===== GIVEN INFORMATION

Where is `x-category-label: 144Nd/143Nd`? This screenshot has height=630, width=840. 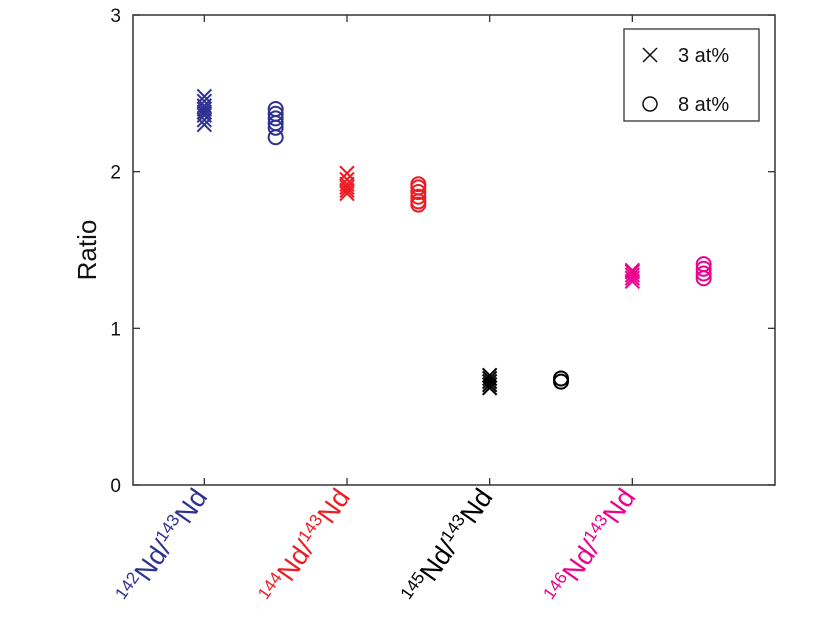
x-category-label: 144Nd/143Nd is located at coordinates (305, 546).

==========
===== GIVEN INFORMATION

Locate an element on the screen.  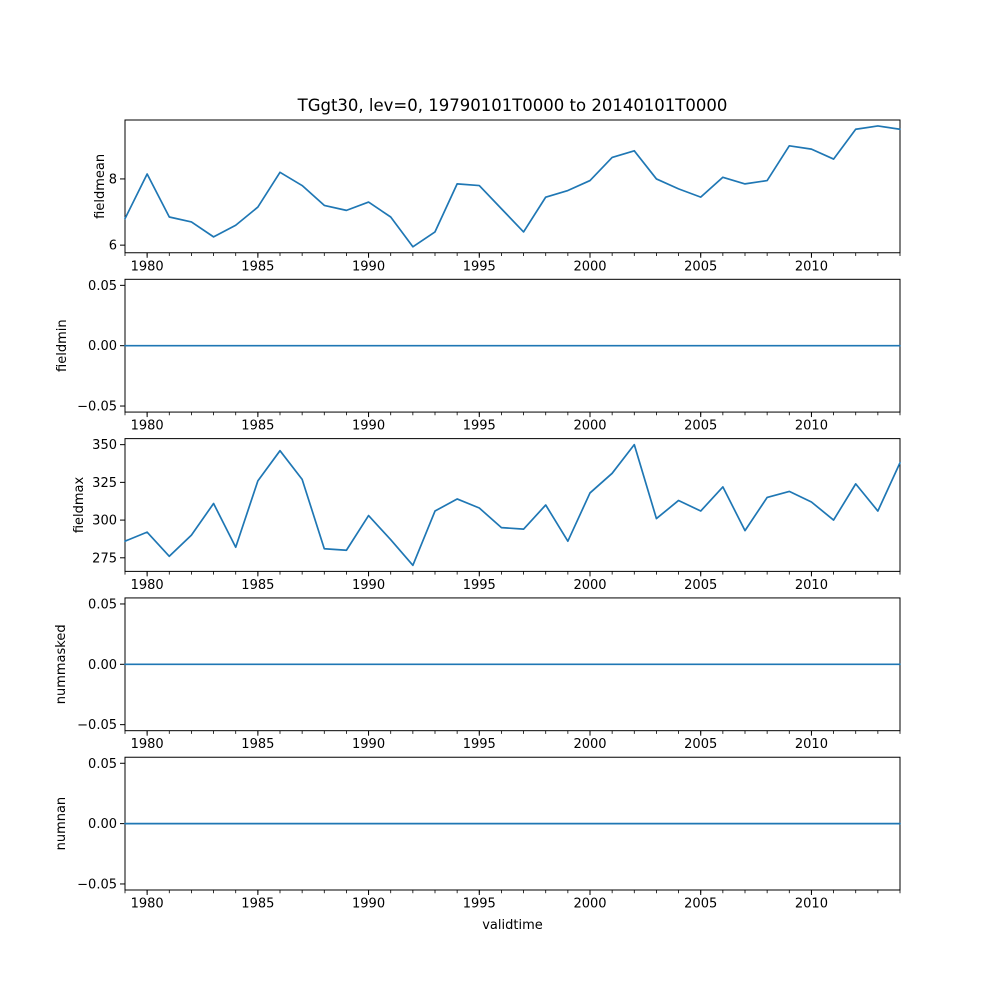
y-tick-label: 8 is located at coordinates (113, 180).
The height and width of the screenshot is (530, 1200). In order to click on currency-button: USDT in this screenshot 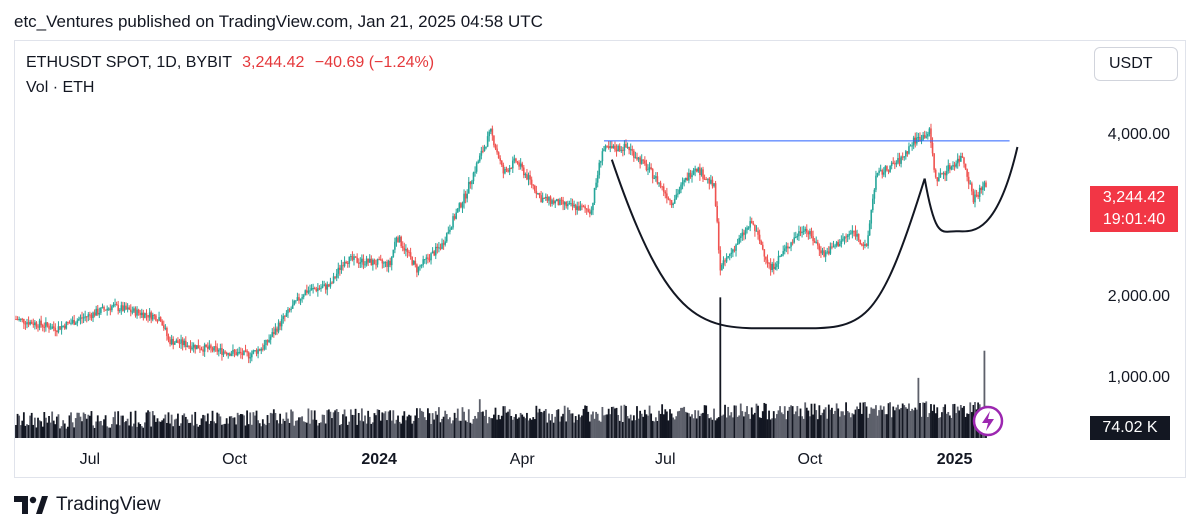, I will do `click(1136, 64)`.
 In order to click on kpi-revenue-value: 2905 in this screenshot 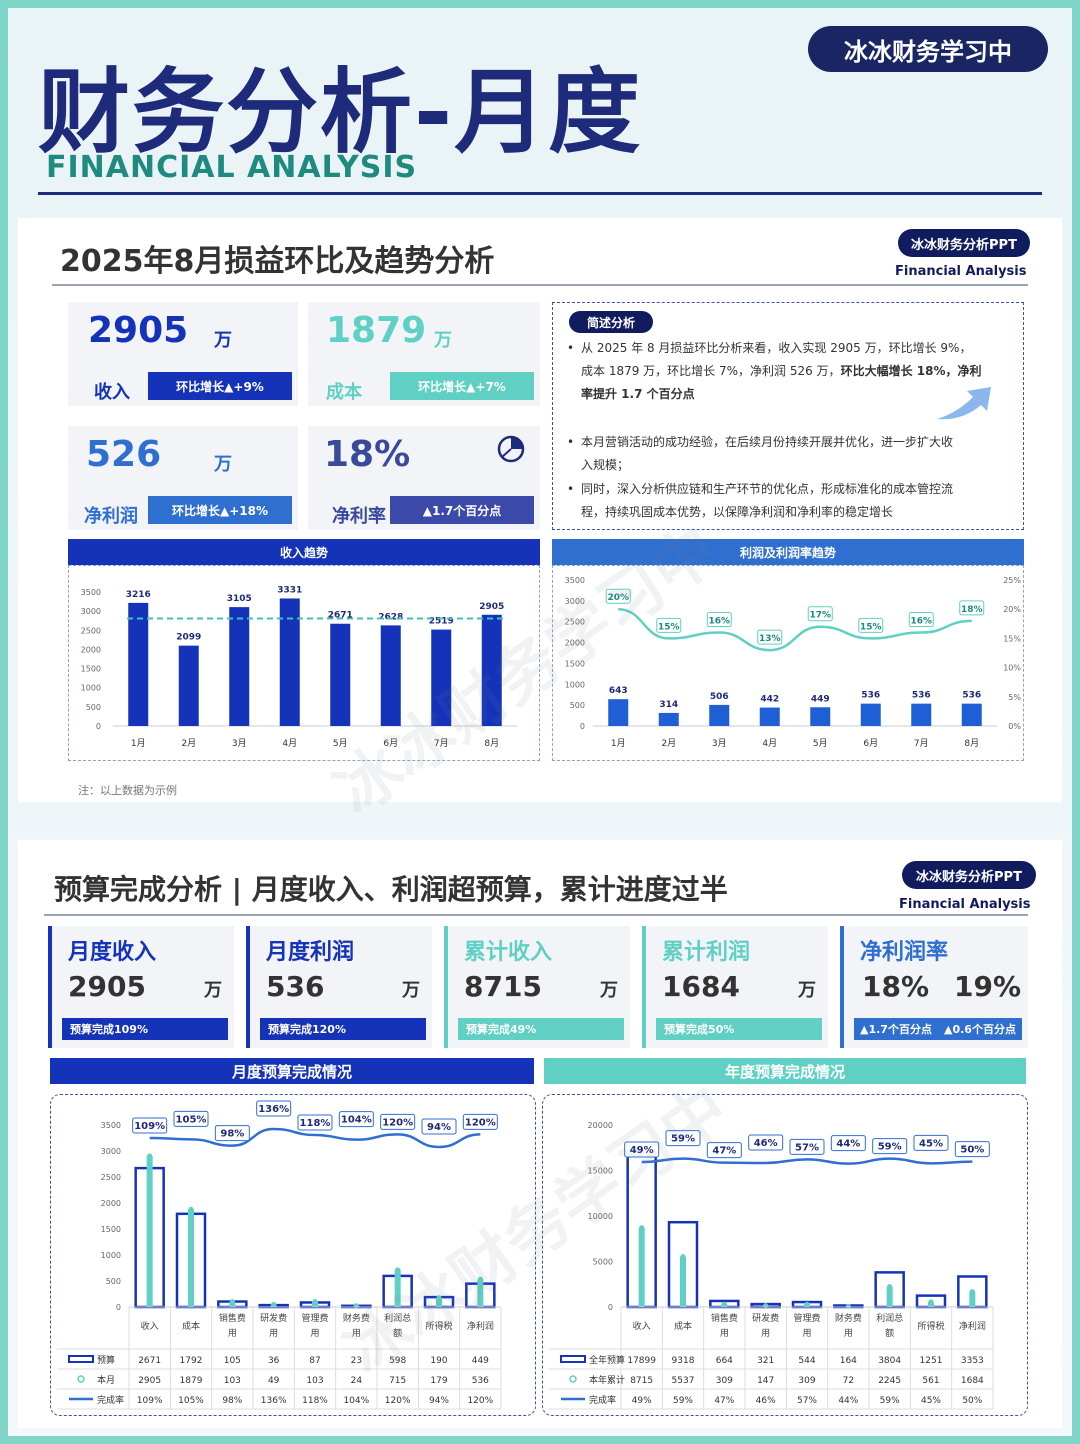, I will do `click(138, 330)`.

==========

=== BRIEF ===
In the records above, rewrite the stretch from the line containing "has height=630, width=840." through the line containing "x-category-label: 144Nd/143Nd is", replacing "screenshot" with "screen capture" and leaving everything else unchanged. Omit the pictures from your answer.

=== EXERCISE ANSWER ===
Where is `x-category-label: 144Nd/143Nd`? This screen capture has height=630, width=840. 
x-category-label: 144Nd/143Nd is located at coordinates (305, 546).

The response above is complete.